Composé de Guillaume Siracusa au chant et à la guitare, et de la voix légère de la batteuse Erica Ashleson, le duo franco-américain Special Friend avait été repéré par sa pop lo-fi très mélodique lors de la sortie d’un premier EP éponyme sortie en 2019. Fort d’une réception très positive et d’une complicité qui se ressent aussi dans l’élaboration des morceaux, le groupe a conçu un premier album élégant et homogène.

La combinaison des deux musiciens pourrait ressembler à un revival des White Stripes mais tend fortement vers une maitrise pop des gracieux Yo La Tengo. Leur énergie est mesurée et naturelle. Special Friend se place comme de véritables amis chatoyants nos esprits dans une ambiance familière et introspective. Prenons l’ouverture de l’album, Motel. Les voix à peine nonchalantes viennent souffler directement à nos oreilles et tranchent à l’esprit noisy rock. La bulle de proximité entre le groupe et son auditeur est immédiatement installée.

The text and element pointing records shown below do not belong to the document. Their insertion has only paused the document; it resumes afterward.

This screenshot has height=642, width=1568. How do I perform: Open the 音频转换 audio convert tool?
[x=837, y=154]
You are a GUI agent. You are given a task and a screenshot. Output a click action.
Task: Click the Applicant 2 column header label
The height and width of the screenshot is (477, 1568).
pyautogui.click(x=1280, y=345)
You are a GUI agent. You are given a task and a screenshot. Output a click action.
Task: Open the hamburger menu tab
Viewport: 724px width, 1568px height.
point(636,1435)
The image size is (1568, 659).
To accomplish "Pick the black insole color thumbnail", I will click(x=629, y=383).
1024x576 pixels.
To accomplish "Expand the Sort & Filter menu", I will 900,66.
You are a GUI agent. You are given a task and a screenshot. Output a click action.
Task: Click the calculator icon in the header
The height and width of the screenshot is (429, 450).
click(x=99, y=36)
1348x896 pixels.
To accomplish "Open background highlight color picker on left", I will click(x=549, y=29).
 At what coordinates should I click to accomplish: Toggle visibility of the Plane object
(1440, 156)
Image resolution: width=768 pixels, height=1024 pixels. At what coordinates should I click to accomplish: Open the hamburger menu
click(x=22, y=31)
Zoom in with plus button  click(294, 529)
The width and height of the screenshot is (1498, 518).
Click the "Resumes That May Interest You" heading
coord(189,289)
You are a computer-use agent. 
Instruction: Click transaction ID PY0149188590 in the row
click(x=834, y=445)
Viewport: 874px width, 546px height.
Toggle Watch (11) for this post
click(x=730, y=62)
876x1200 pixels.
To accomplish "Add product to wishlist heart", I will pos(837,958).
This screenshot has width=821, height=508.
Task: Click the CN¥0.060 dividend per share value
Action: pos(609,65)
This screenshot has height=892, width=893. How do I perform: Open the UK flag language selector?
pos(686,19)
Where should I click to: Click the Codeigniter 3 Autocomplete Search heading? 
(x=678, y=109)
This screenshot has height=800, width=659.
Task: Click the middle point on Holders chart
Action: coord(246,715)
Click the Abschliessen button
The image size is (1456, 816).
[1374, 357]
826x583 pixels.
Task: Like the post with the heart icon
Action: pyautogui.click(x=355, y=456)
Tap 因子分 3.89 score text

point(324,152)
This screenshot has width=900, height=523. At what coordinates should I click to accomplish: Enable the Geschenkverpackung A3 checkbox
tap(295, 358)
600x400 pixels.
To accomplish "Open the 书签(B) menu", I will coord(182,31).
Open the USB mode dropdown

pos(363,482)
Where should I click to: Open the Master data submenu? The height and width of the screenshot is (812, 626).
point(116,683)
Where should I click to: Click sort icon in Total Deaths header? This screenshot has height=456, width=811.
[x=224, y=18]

Les harmonies se subliment par le contraste des chants doux et le jeu instrumental plus brut et incisif. Le titre éponyme se révèle ainsi très entêtant avec son refrain bref en français et à sa fin à la limite de l’explosion. Les riffs de guitares virevoltent sur un jeu de batterie souvent simple mais efficace. Dès fois sombre et inquiétantes comme sur le sérieux Forest qui semblent être piqué du répertoire de Ty Segall. Ils flirtent même la saturation avec Hazard (non, ce n’est pas un hommage à la fratrie de joueurs belges de football)

Sans fioriture, les morceaux s’enchainent agréablement et avec simplicité. L’enregistrement est spontané et minimaliste. Le tempo est d’ailleurs généralement lent, laissant résonner les guitares en écho, pour des moments mélancoliques hypnotiques. C’est le cas de Destructionist qui nous laissent rêveurs et tristes. Ou encore de Movement of the Planets et HCM qui sont de petites perles réconfortantes, écrites pour des instants de solitude dans sa chambre, nous faisant rappeler à certains titres twee pop de Fuck et Yuck. Uck.

Si les onze titres d’Ennemi Commun ont un format assez similaire, c’est-à-dire, plutôt courts et efficaces, Pastels, d’une durée de quatre minutes et trente-cinq secondes, se démarque par sa structure en deux parties. Débutant par une lenteur berçante, légèrement distordue et un clavier aux sonorités lo-fi, le rythme s’emballe comme une course contre-la-montre captivante alors que les voix de Guillaume et Erica finissent par se détacher et chanter en opposition. Une réussite.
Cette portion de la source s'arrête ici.